Biography
The MAP6 Collective was established in 2011 by six UK based MA Photographers, with the goal of supporting the making and dissemination of new bodies of work. Currently comprising of ten members: Paul Walsh, Mitch Karunaratne, Heather Shuker, Phil Le Gal, Richard Chivers, Barry Falk, David Sterry, Chloe Lelliot, Rich Cutler and Raoul Ries, are working together to learn, experiment and make new work about the complex relationship between people and place.
Annually, the group travel to a place new to everyone, and over the course of a week, the group work to form a collective, photographic impression of that place through its landscape and people. Each project eventually takes the form of a curated exhibition, series of talks or group publication.

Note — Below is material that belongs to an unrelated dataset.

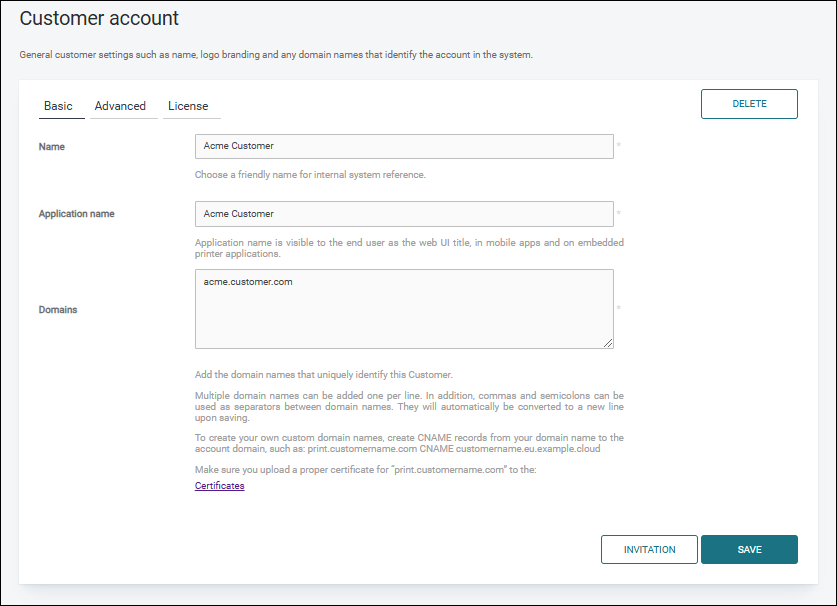Click inside the Name input field
837x606 pixels.
[x=404, y=146]
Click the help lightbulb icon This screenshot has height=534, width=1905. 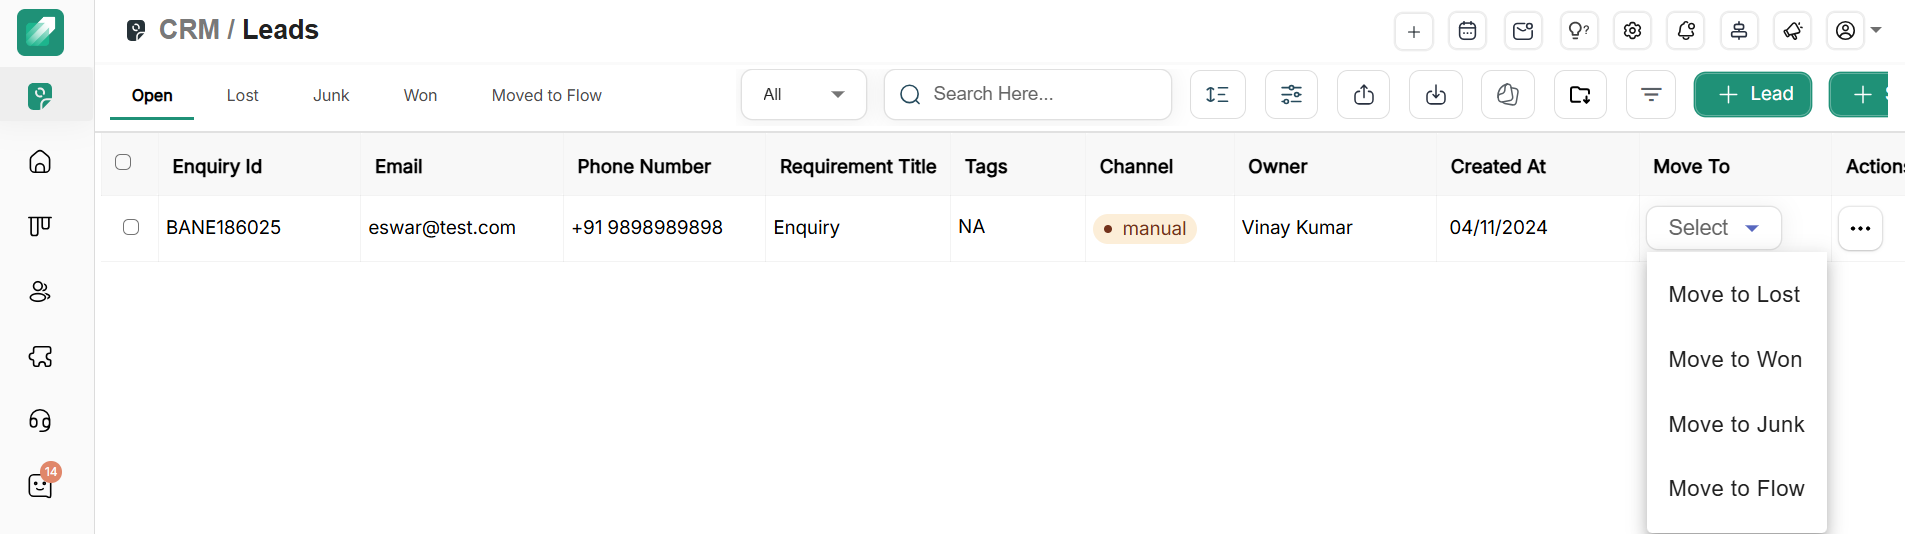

Each photographers approach is informed by a need to document and try to understand the complicated nuances that give a specific place its own unique characteristics, and how these characteristics reflect and inform what is happening in the wider world.
The work is individually diverse but unified by a joint curiosity for the complex relationships between people and place. MAP6 is committed to creating informative bodies of work around a central theme or geographical location. Each series eventually takes the form of a curated exhibition and group publication.
Portfolio
The Milton Keynes Project
The plan for Milton Keynes was visionary. A garden city organised around a rigid grid. A low green lush place, planned for the car with self-contained neighbourhoods at its core. Over a weekend in March, MAP6 visited Milton Keynes to coincide with its 50th birthday, to create a document of a poignant moment in the history of the city. For 72 hours, 8 photographers intensively captured its geography, people, structure and architecture to create an overlapping, collaborative project. Themes include portraits of people who live and work in Milton Keynes; the interwoven relationship between the car and the landscape, the close scrutiny of everyday moments as they unfold, and a celebration of its ambiguous, original and visionary architecture. The work was made in collaboration with the MK Gallery in Milton Keynes and exhibited as part of the cities 50th-anniversary celebrations in 2017.
Portfolio
The Shetland Project
Closer to the Arctic circle than to London and sharing a latitude with Anchorage, Alaska, Shetland is the Scottish archipelago of over 100 islands (only 12 of which are said to be inhabited) that sit to the very north of the United Kingdom. At first glance vast areas of Shetland look uninhabited and untouched by man, but when you look closer the islands begin to reveal themselves. Standing on a rock dating back 3000 million years – the current view is of a community of fishermen, farmers and craft makers that welcomes the world to a land thriving on an extensive petrochemical and fishing industry, that is rich with important military history, and is an ideal place to launch satellites into space. Six photographers travelled the islands for six days to reflect on this unique environment, in an attempt to help further our understanding of the archipelago.